Sunday, May 19, 2013

...Keats' Bright Star and Ode to Psyche...

...it is well known that Keats died at a young age.  An impossibly young age I would say: not even realizing his twenty-sixth birthday.  Yet, his great light left behind him a blazing trail of Romantic prose.  Two poems in particular, both complete in 1819, embody the wild-haired temperament of young love.  One predated the meeting of Fanny Brawne, for whom Bright Star was revised upon meeting her, wanting her:
"Bright Star" - Keats

"...Pillow'd upon my fair love's ripening breast,
To feel for ever its soft swell and fall,
Awake for ever in a sweet unrest,
Still, still to hear her tender-taken breath..."

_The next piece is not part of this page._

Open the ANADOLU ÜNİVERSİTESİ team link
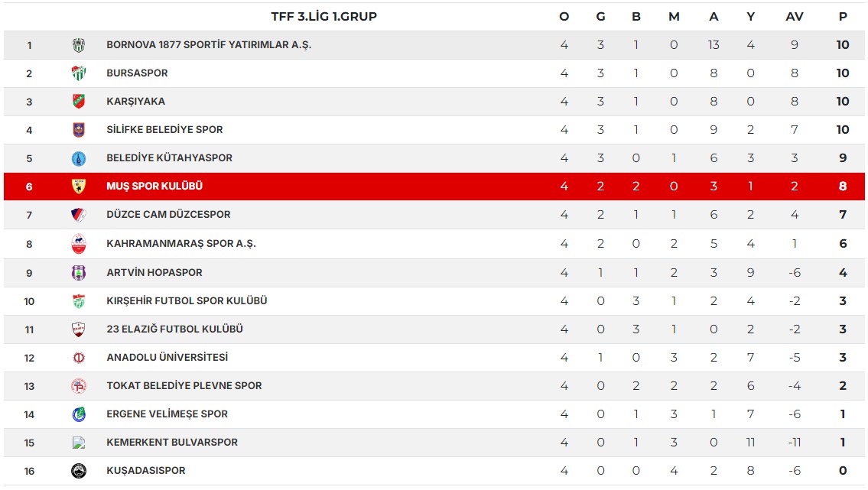The width and height of the screenshot is (868, 490). (167, 357)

With Ode to Psyche, he goes to tremendous lengths to coalesce the imagery in his head as he describes that he can "see the winged Psyche with awakened eyes?"  From there, the mind is breathless trying to cram the amount of visceral senses:

"...'Mid hushed, cool-rooted flowers, fragrant-eyed,
Blue, silver-white, and budded Tyrian...
...No voice, no lute, no pipe, no incense sweet
From chain-swung censer teeming;
No shrine, no grove, no oracle, no heat
Of pale mouthed prophet dreaming...
...A rosy sanctuary will I dress
With the wreathed trellis of a working brain,
With buds, and bells, and stars without a name,
With all the gardener Fancy e'er could feign..."

There appears to be no correlation of Psyche to Fanny, the production of this work would have been in advance of their meeting.  But, as those that write poetry could attest, the final 'glow' of a piece could be tempered by a muse.  One would have been good, by the muse, much greater than before.  Although, reading this piece through a few times, he does sound more like a lover of a wistful idea than a being made of sinew and blood.

But for both muses, may they be gossamer or flesh-made, for they provide for us the lightening of the heart, and carry with it a voice that would span time.